Problem | Print every entry exactly as written and exclude all images.
━━ Extracted information
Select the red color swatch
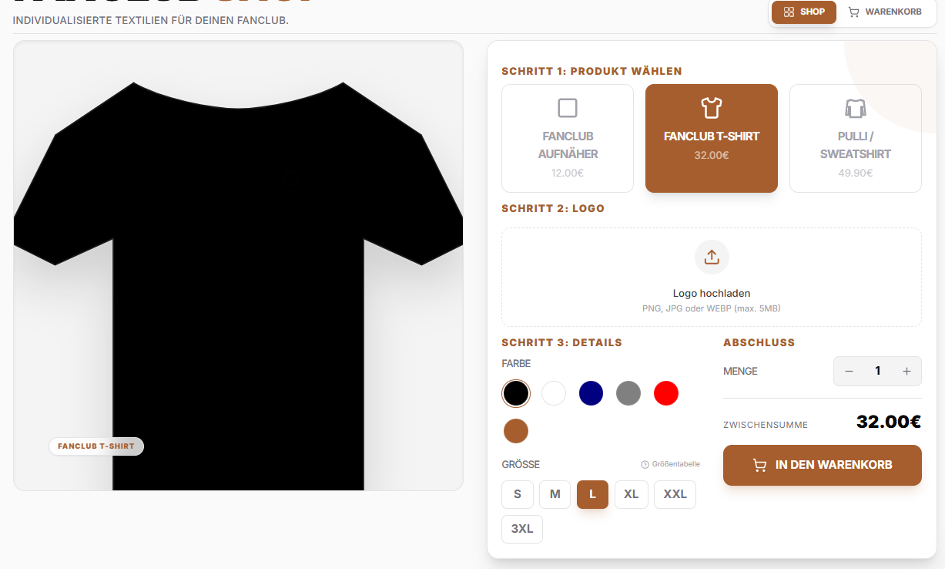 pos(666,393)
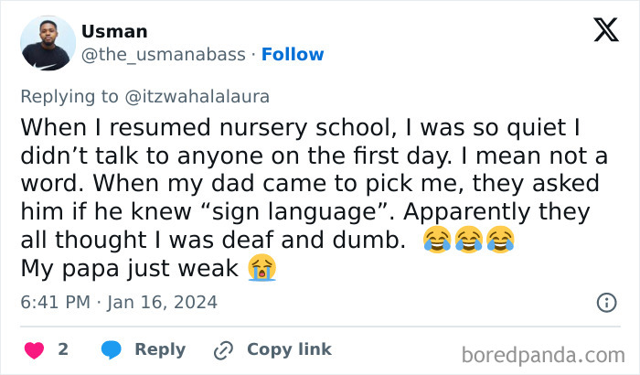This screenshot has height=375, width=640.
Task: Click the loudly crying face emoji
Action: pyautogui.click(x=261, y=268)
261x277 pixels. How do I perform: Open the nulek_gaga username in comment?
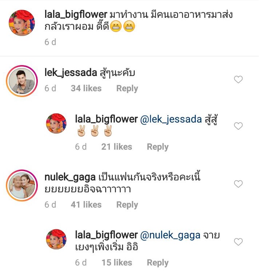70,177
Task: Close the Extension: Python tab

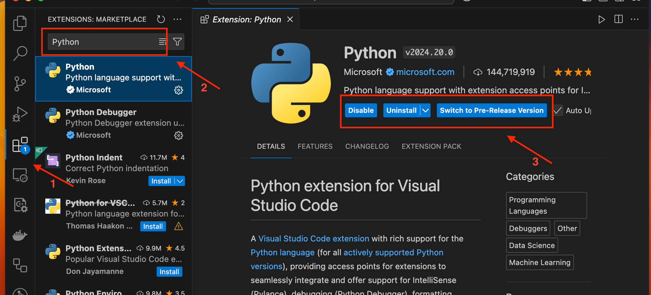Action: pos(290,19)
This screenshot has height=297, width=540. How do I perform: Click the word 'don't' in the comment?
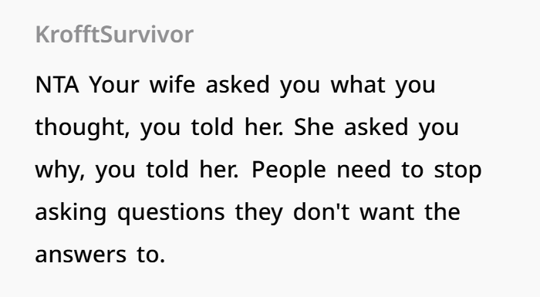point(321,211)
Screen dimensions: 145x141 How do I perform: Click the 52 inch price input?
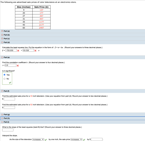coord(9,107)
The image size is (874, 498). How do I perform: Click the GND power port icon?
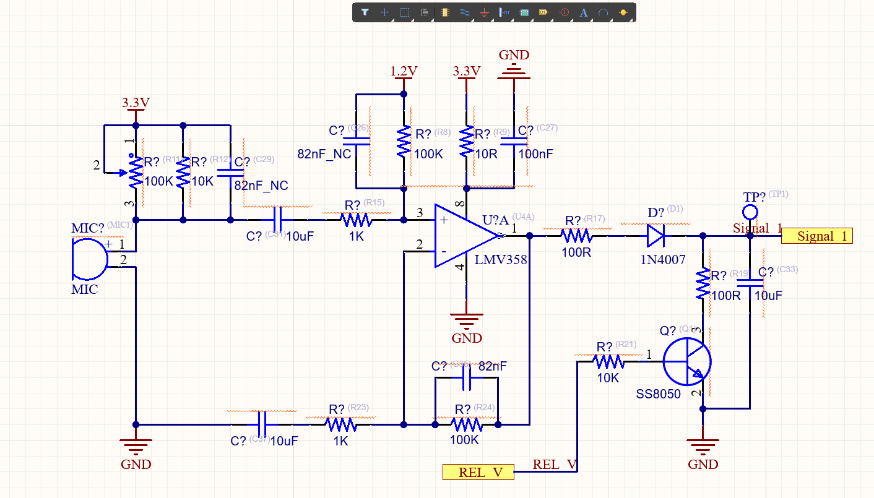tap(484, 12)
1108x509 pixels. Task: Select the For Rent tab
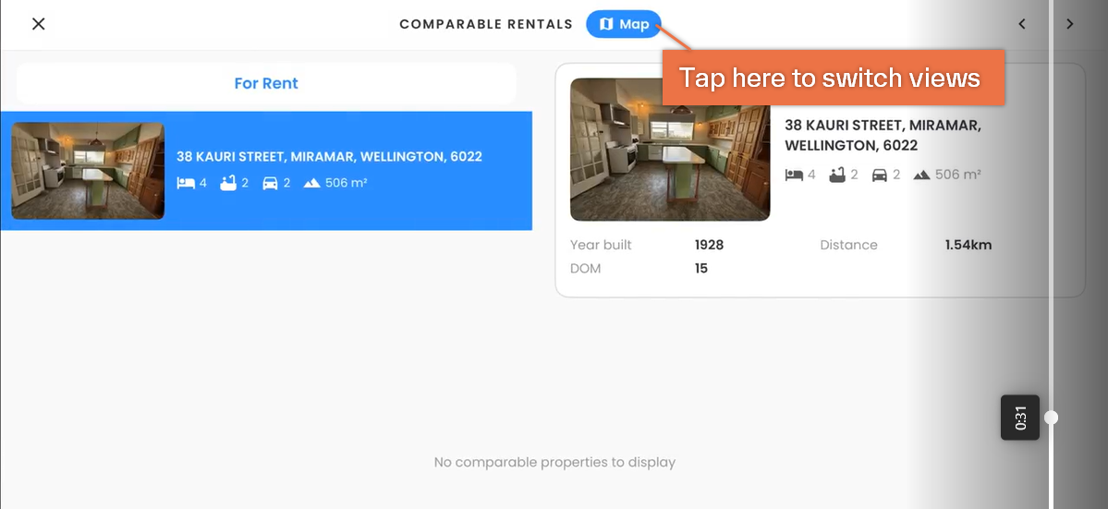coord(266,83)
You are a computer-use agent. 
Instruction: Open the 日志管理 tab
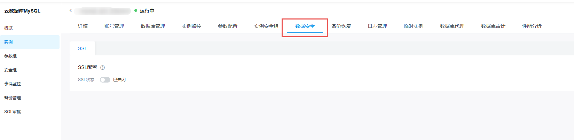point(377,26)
━━━━
Written response |
Select the red color swatch
 pos(666,393)
This screenshot has height=375, width=640.
Task: Click the loudly crying face emoji
Action: pyautogui.click(x=261, y=268)
261x277 pixels. How do I perform: Open the nulek_gaga username in comment?
70,177
Task: Close the Extension: Python tab

Action: pos(290,19)
This screenshot has height=297, width=540. How do I perform: Click the word 'don't' in the comment?
point(321,211)
Screen dimensions: 145x141 How do I perform: Click the 52 inch price input?
coord(9,107)
The image size is (874, 498). How do I perform: Click the GND power port icon?
tap(484, 12)
1108x509 pixels. Task: Select the For Rent tab
coord(266,83)
You are a computer-use agent. 
Instruction: Open the 日志管理 tab
point(377,26)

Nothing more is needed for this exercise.